Sorry for the long post. I have searched through the database for a solution but haven't found anything yet. I disassembled the bolt assembly bolt and disassembled the firing pin sub assembly for further cleaning. After resetting the depth of protrusion to .05" and the release nut to just being loose while in the most forward position in the ramp, I replaced the bolt into the action. The bolt will close and lock down comfortably and all feels well with no round in the chamber. It will dry fire and while inspecting the action, the firing pin pin is being released while dry firing. HOWEVER it will not close on a round. The round chambers, and the bolt will rotate through about half of its range of rotation but stops suddenly like its stuck on a brick wall. No ability to push past.
Once again I searched through all the postings on this forum, and others, and I haven't found a problem similar to this. Any thought? Much appreciated.
Karsten
Sounds like you changed the headspace, did you have the barrel off too? .........however if this started after just having the bolt apart wait for one of the experts to chime in. I've never had a bolt apart.
Bill
Thanks for the quick reply, I haven't had the barrel off this particular rifle, so I'm still baffled.
good choice of words. Baffled that is.
Sounds like you're reassembly efforts may have introduced a little extra length in front lug area.
Revisit you're bolt assembly.

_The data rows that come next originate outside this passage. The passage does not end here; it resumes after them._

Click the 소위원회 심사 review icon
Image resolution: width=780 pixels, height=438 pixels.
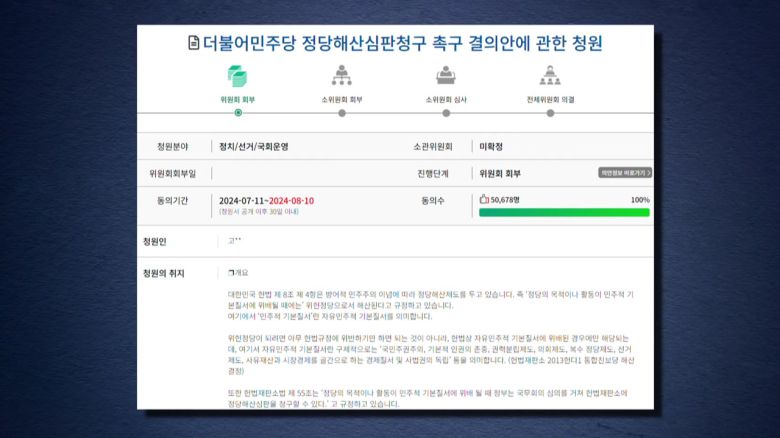[446, 76]
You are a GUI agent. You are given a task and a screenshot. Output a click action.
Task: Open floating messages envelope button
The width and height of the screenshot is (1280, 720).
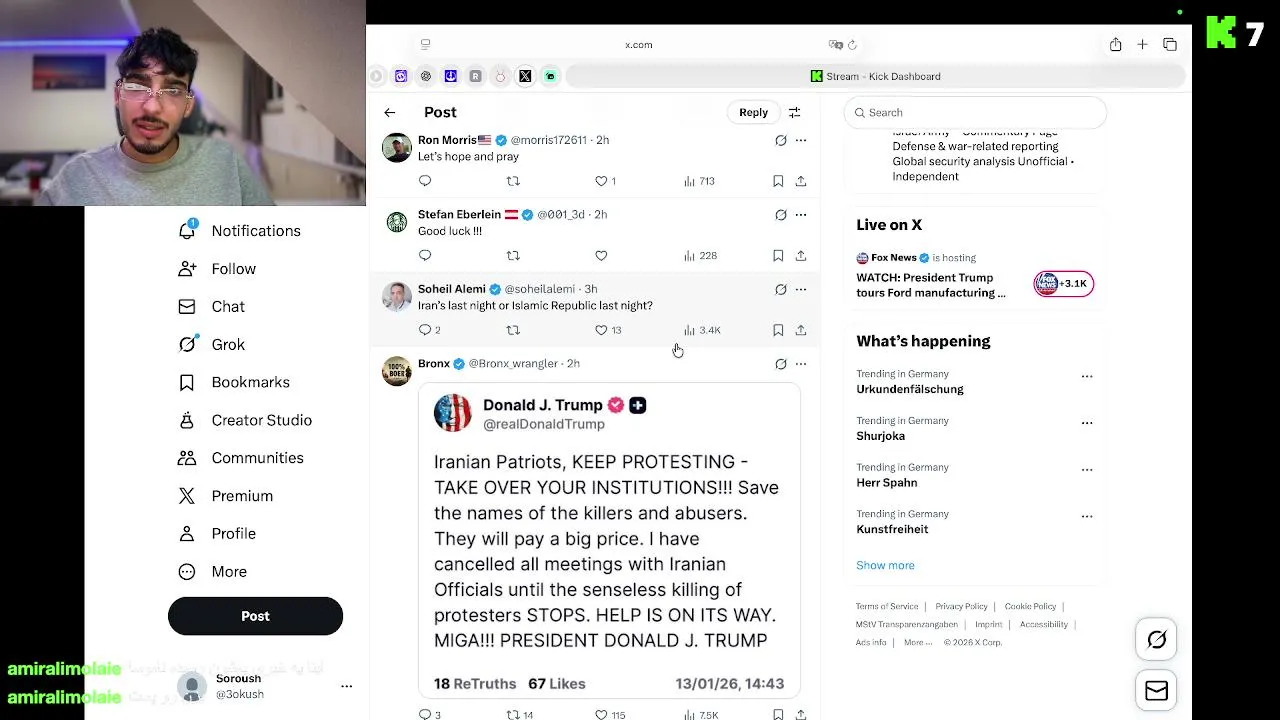(x=1157, y=691)

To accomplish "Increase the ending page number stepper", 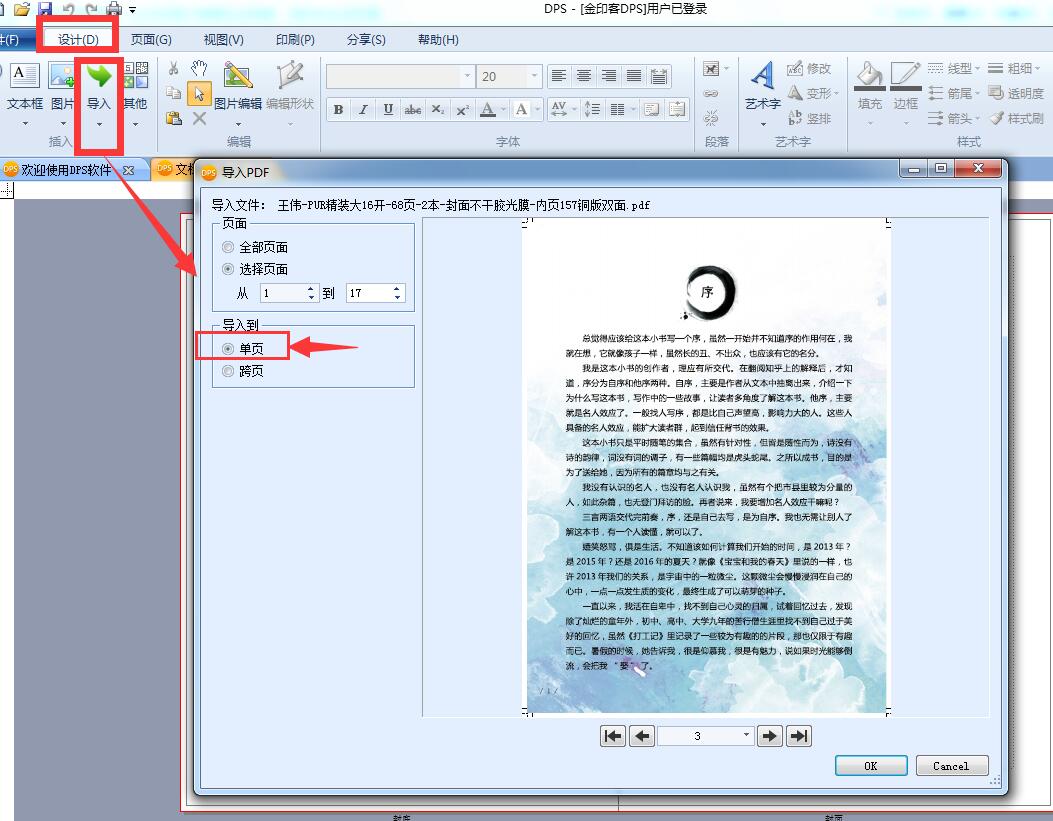I will pyautogui.click(x=397, y=289).
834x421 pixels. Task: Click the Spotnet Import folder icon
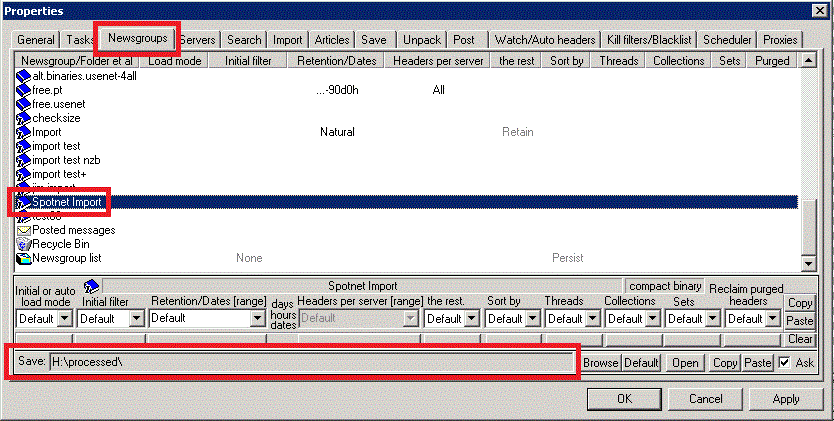pos(24,202)
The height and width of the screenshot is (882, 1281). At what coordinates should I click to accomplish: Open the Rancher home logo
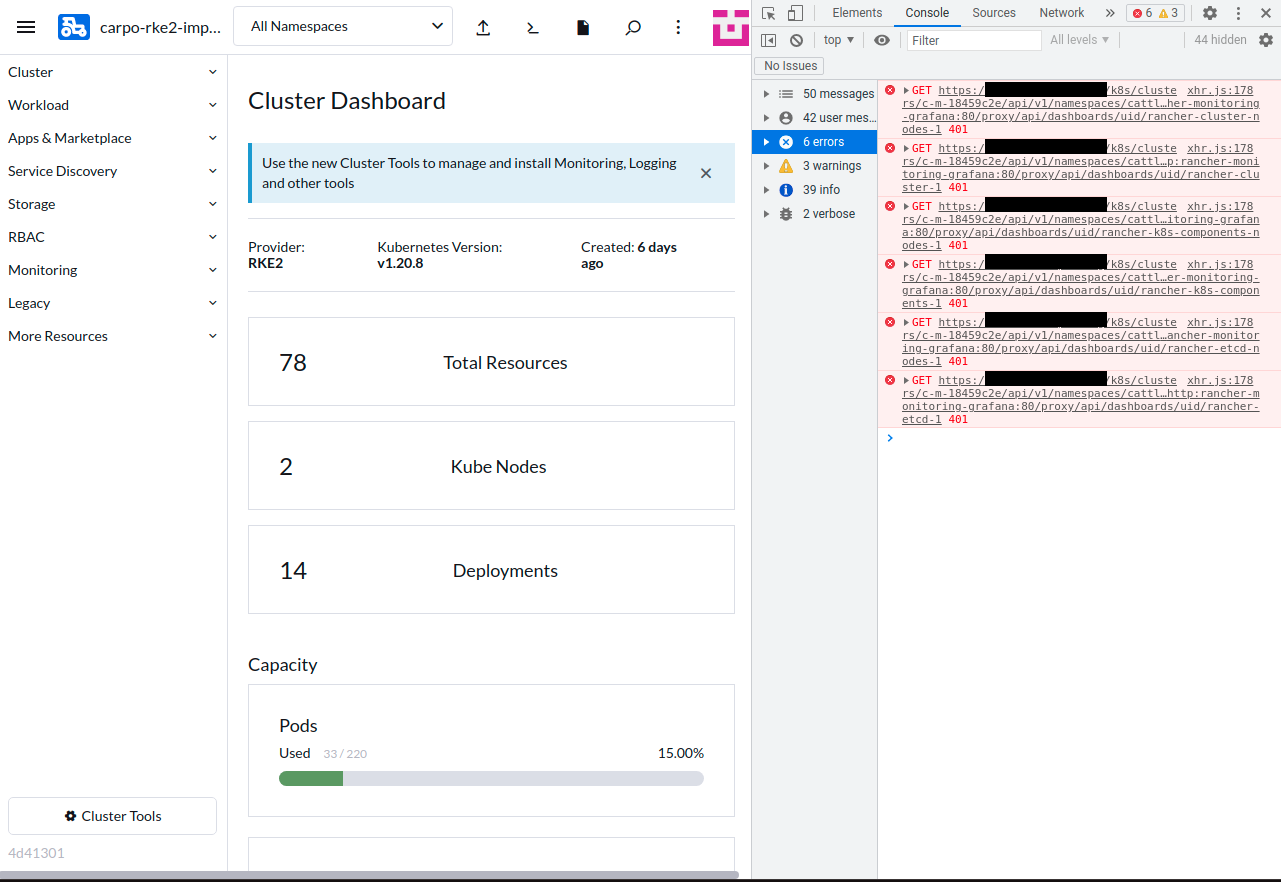73,26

Ensure that there is nothing in the area of the front of the bolt body, spring washer, front baffle or bolthead that shouldn't be there.
Just a thought.
did you happen to have the action out of the stock? loosed the front stock screw and see if it lets the bolt turn.
.223 Rem AI, .22-250 AI, .220 Swift AI .243 Win AI, .6mm Rem AI, .257 Rob AI, .25-06 AI, 6.5x300wsm .30-06 AI, .270 STW, 7mm STW, 28 nosler, .416 Taylor
Thanks for the help so far guys,
I have tried with either of the two stock screws out to no avail. I will disassemble the bolt assembly again tonight.
Simple question, but one more thing to eliminate: are you using reloaded ammunition?
Where is the thin washer lookin' thing on the bolt head?
Between bolt body and baffle or between baffle and bolt head?
I would guess that the extractor is not sliding over to snap over the rim. Try inserting the cartridge in the bolt face first then chamber it. If that works, the extractor could just be dirty.
"As long as there's lead in the air....there's still hope.."
snipecatcher: I am using factory loaded soft points, Winchester and Remington.
trappst: The washer lookin' thing is between the bolt body and the baffle.
sharpshooter: The extractor is fine, the bolt acts the same way when placed into the chamber, but it successfully extracts it.
My only thought at this point is that a burr in the chamber or something is keeping the round from chambering all the way. I can't think of a single other thing that could possibly cause the headspace to change without me having ever monkeyed around with the barrel or action.
I highly doubt it is a burr in the chamber. Especially if it worked fine before you took the bolt apart. I would suggest taking the bolt apart again and put it back together, making sure everything with it is right.
If that was all you messed with then it has got to be that.
”I have a very strict gun control policy: if there’s a gun around, I want to be in control of it.”
~Clint Eastwood
Well, If it worked before with the SAME ammo prior I'd be looking at the extractor and/or ejector like Fred suggested. The bolt operation is the same with or without ammo. If the bolt functions normally without brass all thats left is the extractor, ejector, brass or the chamber, stuff forward the locking lugs. In fact you could reduce the parts to the bare minimum and odds are pretty good you would have the same condition. That is easily done , remove the firing pin ( place a piece of tape around the bolt body so the bolt head retaining pin doesn't fall out ) and both baffles. All you'll have together is the bolt body, handle and bolthead then chamber a round, preferably a dummy is at all possible.
If it were the bolt internals, ie; something restricting the cocking piece, the bolt wouldn't operate correctly either way, brass or no brass. If it were somehow the baffles, again, that would show up with or without brass.
Bill
Will give it a try tonight. Thanks.
Hi Everyone, after at least 15 bolt disassemblies and reassemblies and a LOT of banging my head against the wall, I have discovered the source of the issue: I remounted the scope bases using the rear mount’s screws on the front, which are a different length and which protrude into the action, interfering, ever so slightly, with the bolt head locking into place. Now that I feel sufficiently dumb, I will site her back in. Thanks for all the help!